Supplied text
╔══

Rajshri Productions Pvt. Ltd. is a film production and distribution company based in Mumbai, India, established in 1947, which is primarily involved in producing Hindi films. The most successful films produced by the company include Dosti (1964), Ankhiyon Ke Jharokhon Se (1978), Nadiya Ke Paar (1982), Saaransh (1984), Maine Pyar Kiya (1989) Hum Aapke Hain Kaun (1994), Hum Saath Saath Hain (1999), Vivah (2006) and Prem Ratan Dhan Payo (2015). It has produced successful shows like Woh Rehne Waali Mehlon Ki, Yahan Main Ghar Ghar Kheli, and Pyaar Ka Dard Hai Meetha Meetha Pyaara Pyaara.

History
Rajshri Productions, the film production division of Rajshri, was established in 1947. Its first release Aarti met with critical acclaim and was screened at international film festivals. This was followed by Dosti, a non-star-cast film which became a box office success, and received the National Award for the Best Hindi Film of the Year (1964) and six Filmfare Awards.

Rajshri Productions made several more successful and critically acclaimed movies between the 1960s and 1980s including Uphaar, Geet Gaata Chal, Ankhiyon Ke Jharokhon Se, Chitchor, Dulhan Wahi Jo Piya Man Bhaye and Saaransh. At the end of the 1980s, when the film industry experienced a slump due to the advent of home video, Rajshri was on the verge of closing down. However, the company had a hit with a musical teenage romance, Maine Pyar Kiya, directed in-house by Sooraj R. Barjatya, which saved the company from closure. It became one of Indian cinema's biggest grossers, and won six Filmfare Awards including Best Film and the Most Sensational Debut of the Year for 24-year-old Salman Khan.

Salman Khan followed up the success of Maine Pyar Kiya with Rajshri blockbusters Hum Aapke Hain Koun and Hum Saath Saath Hain. Hum Aapke Hain Koun remains one of the highest grossing releases in the history of Indian cinema, and won the National Award for the most popular film providing wholesome entertainment, as well as eight Filmfare Awards and six Screen Awards, including Best Film, Best Actress and Best Director.

╚══

Written task 1
Quote the passage on Rajshri Productions from "Rajshri Productions made" up to and including "24-year-old Salman Khan.".
Written task 2
Answer these questions using the passage on Rajshri Productions:
(a) In what year was Rajshri Productions established?
(b) Who directed Maine Pyar Kiya?
(c) How many Filmfare Awards did Hum Aapke Hain Koun win?

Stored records

╔══

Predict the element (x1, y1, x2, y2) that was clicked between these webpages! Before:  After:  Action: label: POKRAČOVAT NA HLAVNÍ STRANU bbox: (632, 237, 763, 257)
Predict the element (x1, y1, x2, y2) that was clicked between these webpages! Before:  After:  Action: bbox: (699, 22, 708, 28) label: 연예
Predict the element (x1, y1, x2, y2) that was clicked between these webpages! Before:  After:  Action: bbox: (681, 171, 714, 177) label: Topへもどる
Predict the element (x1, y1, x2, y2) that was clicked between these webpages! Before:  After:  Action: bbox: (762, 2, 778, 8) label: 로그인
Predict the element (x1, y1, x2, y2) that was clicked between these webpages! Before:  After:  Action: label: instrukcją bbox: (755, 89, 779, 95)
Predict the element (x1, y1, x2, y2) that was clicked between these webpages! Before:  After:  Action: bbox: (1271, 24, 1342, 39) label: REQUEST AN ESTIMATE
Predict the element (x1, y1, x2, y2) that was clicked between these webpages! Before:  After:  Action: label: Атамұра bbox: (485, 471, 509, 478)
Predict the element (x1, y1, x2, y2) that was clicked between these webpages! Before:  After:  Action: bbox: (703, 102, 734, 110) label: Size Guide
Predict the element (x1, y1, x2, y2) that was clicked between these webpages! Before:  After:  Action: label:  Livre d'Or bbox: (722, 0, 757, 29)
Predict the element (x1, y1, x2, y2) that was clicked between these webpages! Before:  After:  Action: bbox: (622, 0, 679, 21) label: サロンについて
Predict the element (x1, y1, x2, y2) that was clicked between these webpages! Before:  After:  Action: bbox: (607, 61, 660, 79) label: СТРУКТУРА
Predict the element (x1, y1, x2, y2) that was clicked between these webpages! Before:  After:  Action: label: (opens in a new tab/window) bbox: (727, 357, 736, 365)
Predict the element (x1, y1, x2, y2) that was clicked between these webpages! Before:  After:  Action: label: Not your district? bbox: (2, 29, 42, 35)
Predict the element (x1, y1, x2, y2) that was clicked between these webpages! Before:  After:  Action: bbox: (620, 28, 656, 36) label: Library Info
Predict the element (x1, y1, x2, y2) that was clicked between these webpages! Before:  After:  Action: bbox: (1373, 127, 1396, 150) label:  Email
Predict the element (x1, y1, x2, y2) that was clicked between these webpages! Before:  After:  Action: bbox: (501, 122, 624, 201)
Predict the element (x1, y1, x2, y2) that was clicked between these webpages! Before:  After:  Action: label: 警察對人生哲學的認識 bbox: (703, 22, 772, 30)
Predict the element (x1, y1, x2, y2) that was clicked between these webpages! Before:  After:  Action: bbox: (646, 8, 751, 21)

╚══

Exercise answer 1
Rajshri Productions made several more successful and critically acclaimed movies between the 1960s and 1980s including Uphaar, Geet Gaata Chal, Ankhiyon Ke Jharokhon Se, Chitchor, Dulhan Wahi Jo Piya Man Bhaye and Saaransh. At the end of the 1980s, when the film industry experienced a slump due to the advent of home video, Rajshri was on the verge of closing down. However, the company had a hit with a musical teenage romance, Maine Pyar Kiya, directed in-house by Sooraj R. Barjatya, which saved the company from closure. It became one of Indian cinema's biggest grossers, and won six Filmfare Awards including Best Film and the Most Sensational Debut of the Year for 24-year-old Salman Khan.

Exercise answer 2
(a) 1947
(b) Sooraj R. Barjatya
(c) Eight